* What the task requires *
Since the copy must match the original, write out each record word for word, skipping only the pictures.

* Stored data entries *
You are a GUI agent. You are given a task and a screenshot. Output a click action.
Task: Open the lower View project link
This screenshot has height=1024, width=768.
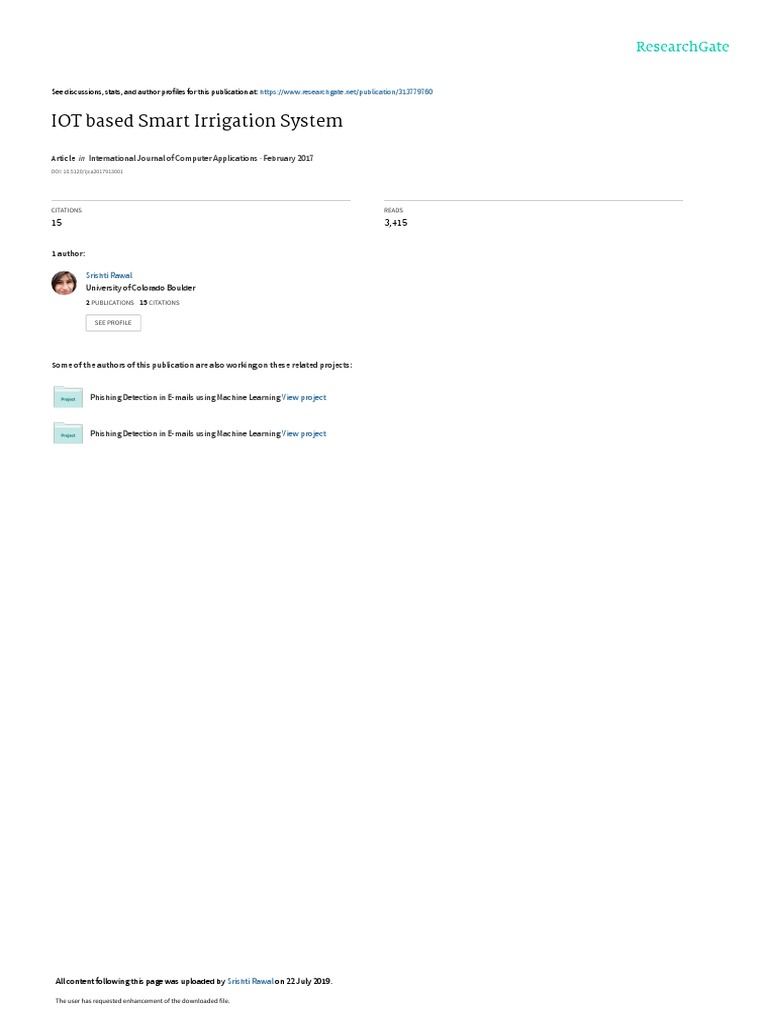point(304,434)
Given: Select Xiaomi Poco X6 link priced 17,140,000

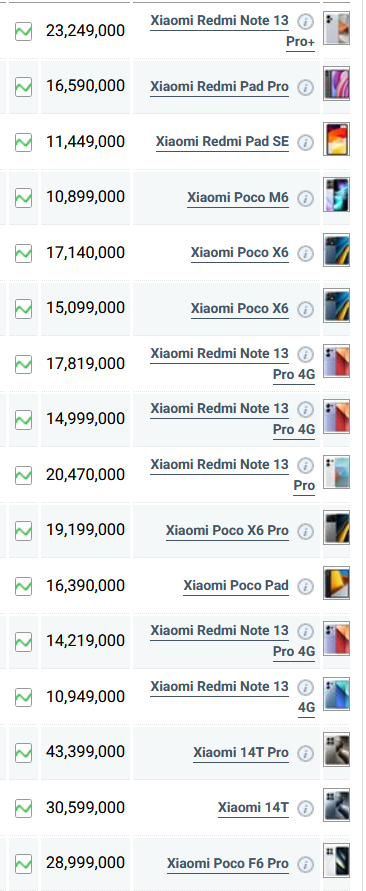Looking at the screenshot, I should pos(240,253).
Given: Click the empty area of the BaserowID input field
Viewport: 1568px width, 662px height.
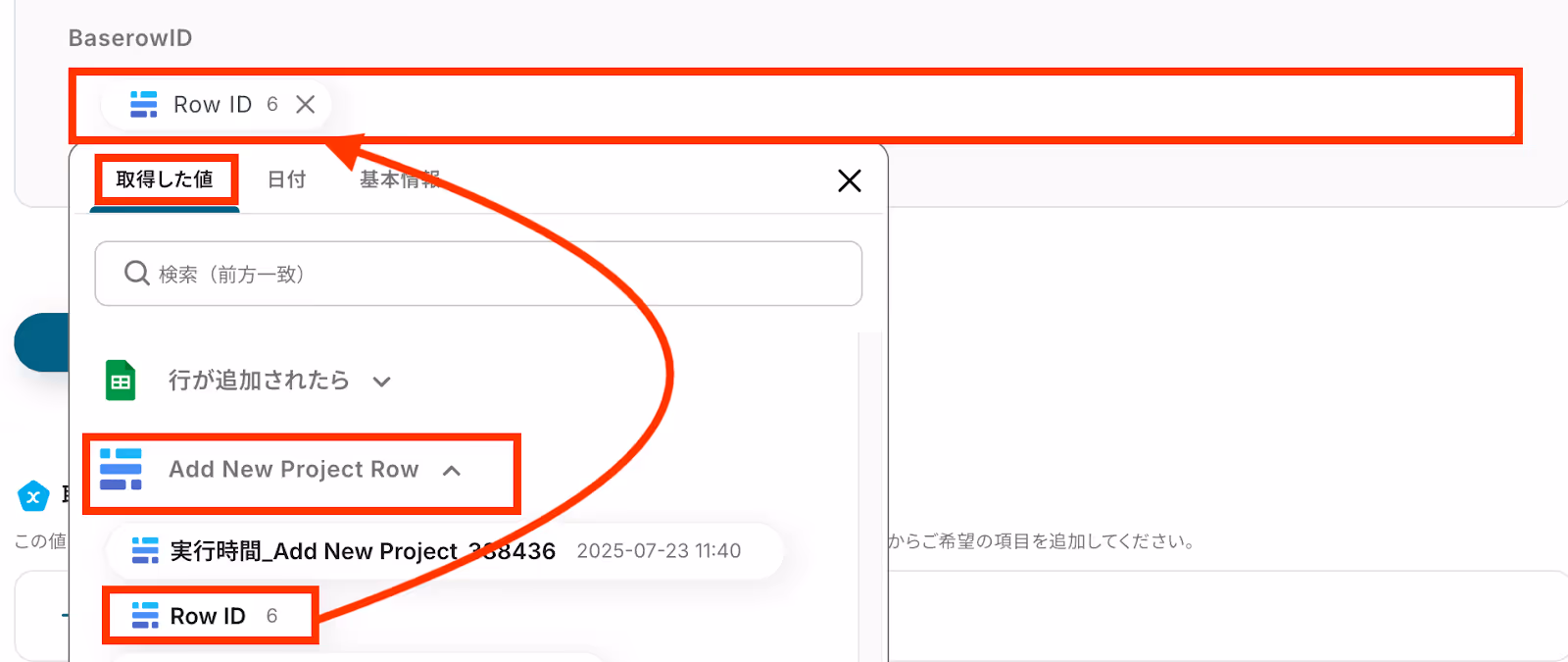Looking at the screenshot, I should pos(921,105).
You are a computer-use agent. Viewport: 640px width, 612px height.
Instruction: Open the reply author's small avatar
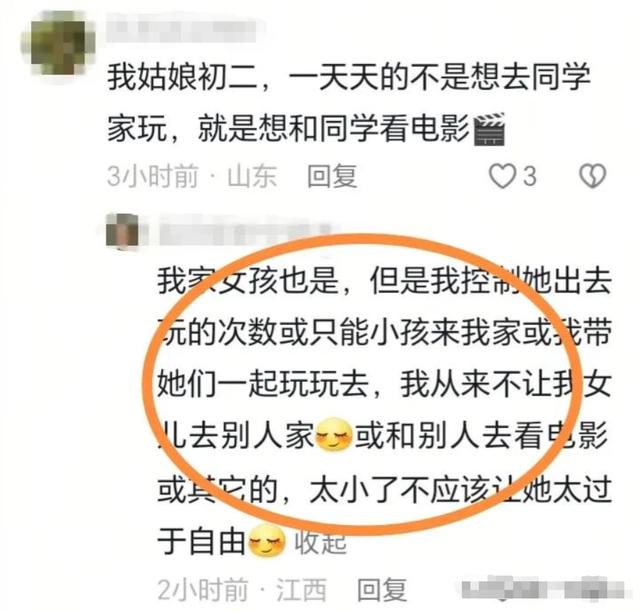122,231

* Solution *
You are a GUI agent. You are given a task and a screenshot. Output a click action.
Task: Open the lower View project link
This screenshot has height=1024, width=768.
point(304,434)
Given: Select Xiaomi Poco X6 link priced 17,140,000

Looking at the screenshot, I should pos(240,253).
Given: Click the empty area of the BaserowID input field
Viewport: 1568px width, 662px height.
Looking at the screenshot, I should pos(921,105).
You are a computer-use agent. Viewport: 640px width, 612px height.
Instruction: Open the reply author's small avatar
122,231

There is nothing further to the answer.